When I finally left, it was voluntary and after much planning. If I had been laid off instead, and if I had 6 months to prepare, I’d still be going into the office too.
My loyalty would not be to my employer at that point, but to the many humans around me with whom I had relationships and still have relationships years later.
What the article describes sounds like a period of transition. Not something to be derided.
I’m sure he really made an effort during his long career at Microsoft. And I’m unsure why he was let go. But the repeated theme of “60 hour weeks” and “20 hour weekends” seems like trying to win an argument that he was, in fact, valuable.
I don’t know what it’s like to be fired, much less at the age of 59. But it’s nice to hear of the silver lining. I’d want to feel the way he does, and blog less about it.

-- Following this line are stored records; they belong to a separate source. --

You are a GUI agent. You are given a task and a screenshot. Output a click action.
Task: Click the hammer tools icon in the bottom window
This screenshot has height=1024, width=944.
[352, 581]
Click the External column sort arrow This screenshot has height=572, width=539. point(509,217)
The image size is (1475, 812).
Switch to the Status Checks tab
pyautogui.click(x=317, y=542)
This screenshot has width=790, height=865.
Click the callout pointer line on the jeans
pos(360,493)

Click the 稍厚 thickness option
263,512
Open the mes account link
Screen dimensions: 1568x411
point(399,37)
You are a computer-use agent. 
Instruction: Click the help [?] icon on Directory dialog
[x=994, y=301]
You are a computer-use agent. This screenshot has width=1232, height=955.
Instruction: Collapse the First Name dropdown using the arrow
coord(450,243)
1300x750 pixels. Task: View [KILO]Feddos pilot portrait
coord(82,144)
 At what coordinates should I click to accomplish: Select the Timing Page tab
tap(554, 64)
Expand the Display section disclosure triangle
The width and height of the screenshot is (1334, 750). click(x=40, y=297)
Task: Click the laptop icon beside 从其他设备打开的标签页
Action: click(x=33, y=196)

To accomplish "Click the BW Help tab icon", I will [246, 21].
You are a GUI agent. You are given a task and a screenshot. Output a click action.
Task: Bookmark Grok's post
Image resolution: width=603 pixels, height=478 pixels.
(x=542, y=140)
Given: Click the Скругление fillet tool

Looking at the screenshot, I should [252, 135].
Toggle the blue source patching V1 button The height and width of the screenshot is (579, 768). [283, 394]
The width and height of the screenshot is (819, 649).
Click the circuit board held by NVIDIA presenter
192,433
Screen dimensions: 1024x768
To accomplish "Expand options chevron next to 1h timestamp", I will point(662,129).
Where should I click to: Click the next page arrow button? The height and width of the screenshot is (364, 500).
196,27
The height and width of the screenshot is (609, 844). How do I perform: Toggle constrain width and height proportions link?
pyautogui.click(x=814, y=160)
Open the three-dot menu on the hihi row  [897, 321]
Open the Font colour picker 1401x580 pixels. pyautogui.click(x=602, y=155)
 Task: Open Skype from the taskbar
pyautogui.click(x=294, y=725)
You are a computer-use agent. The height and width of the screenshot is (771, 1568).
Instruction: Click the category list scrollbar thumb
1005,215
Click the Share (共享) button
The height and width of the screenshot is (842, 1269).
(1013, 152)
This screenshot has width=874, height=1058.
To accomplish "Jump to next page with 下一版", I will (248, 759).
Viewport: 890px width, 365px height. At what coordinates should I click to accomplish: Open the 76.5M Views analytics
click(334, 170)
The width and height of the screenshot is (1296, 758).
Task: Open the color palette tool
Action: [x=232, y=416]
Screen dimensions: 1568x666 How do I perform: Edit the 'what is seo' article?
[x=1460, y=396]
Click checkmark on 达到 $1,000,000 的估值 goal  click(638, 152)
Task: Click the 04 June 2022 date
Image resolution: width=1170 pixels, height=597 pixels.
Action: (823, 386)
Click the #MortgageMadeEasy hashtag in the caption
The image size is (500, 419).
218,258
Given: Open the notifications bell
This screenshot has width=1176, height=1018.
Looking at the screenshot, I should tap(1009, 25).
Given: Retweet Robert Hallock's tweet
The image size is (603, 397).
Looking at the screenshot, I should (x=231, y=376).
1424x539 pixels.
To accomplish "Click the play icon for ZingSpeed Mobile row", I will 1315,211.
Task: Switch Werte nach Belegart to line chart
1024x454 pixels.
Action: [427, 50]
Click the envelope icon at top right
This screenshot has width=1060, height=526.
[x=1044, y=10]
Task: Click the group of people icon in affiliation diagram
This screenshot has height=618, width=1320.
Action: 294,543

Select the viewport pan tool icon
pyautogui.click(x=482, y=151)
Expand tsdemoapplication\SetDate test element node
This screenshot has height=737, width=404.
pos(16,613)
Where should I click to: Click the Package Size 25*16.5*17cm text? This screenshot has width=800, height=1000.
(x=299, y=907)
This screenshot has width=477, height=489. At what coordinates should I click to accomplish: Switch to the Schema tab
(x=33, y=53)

This is seriously mental illness.
You are WAY too psychologically invested in your job.
Work is not life!
Seriously, go outside more! There's a HUGE world outside of a cubicle. Expand your horizons. The rewards will vastly outsize any job satisfaction.
I'm not being derisive, I'm trying to suggest a path to an improved life experience.
People say this, and I understand the sentiment behind it, but this is not true. Work is a large % of most people's lives, and to pretend it is not is to deny the reality of many people's existence.
Most people aspire to work less, myself included, and it's absolutely true that many of the best things in life happen outside of work, but I think it's a bit problematic to pretend people are automatons who can compartmentalize their work and home life. Most brains don't work this way, aspirations notwithstanding.
> Seriously, go outside more! There's a HUGE world outside of a cubicle. Expand your horizons. The rewards will vastly outsize any job satisfaction.
I've been on sabbatical for 3+ years now.
Getting outside more, traveling, spending time not working is exactly why I personally spent a lot of time preparing to leave my last job before I did. I wanted to feel free and unencumbered, and making sure I left things in a good place was an important part of doing that.
There are a lot of assumptions packed into your comment that don't align with my personal reality or lived experience, and many of the things you're describing are not mutually exclusive.
Diagnosing people with mental illness given the limited information available seems like a pretty questionable position to take as well. If caring about the people I built relationships with and investing time to make their lives easier on my way out the door is mental illness, then yes, I'm mentally ill.
nemomarx•7mo ago
nemomarx•7mo ago
So less unhealthy and the title is fairly misleading. I hope he isn't working too hard though
indigodaddy•7mo ago
cardanome•7mo ago
If he still has the laptop it means there is trust on both sides. Otherwise they would have revoked all his accesses and just exempted him from working to protect the company from possible harm.
At least that is how it works in Germany but should be basically the same in Danish law. Getting laid off is really not so bad. Firing people is expensive, as it should be.
cardanome•7mo ago
It it just that often that people get excepted from working because the corporation does not trust them anymore and they don't want to risk anything. Or on the other side the employee calls in sick to avoid working.
He got 6 months until the contract expires plus 3 extra months of pay as severance. Dude is pretty happy about being laid off, no hard feeling.
It is really not that crazy to still answer some questions from time to time after being laid up, especially if the company is still paying you full time anyway. Not like he is putting in 60 hours a week, dude is enjoying early retirement with some side gigs.
There is definitely a problem with people being being married to their job but this is just clickbait.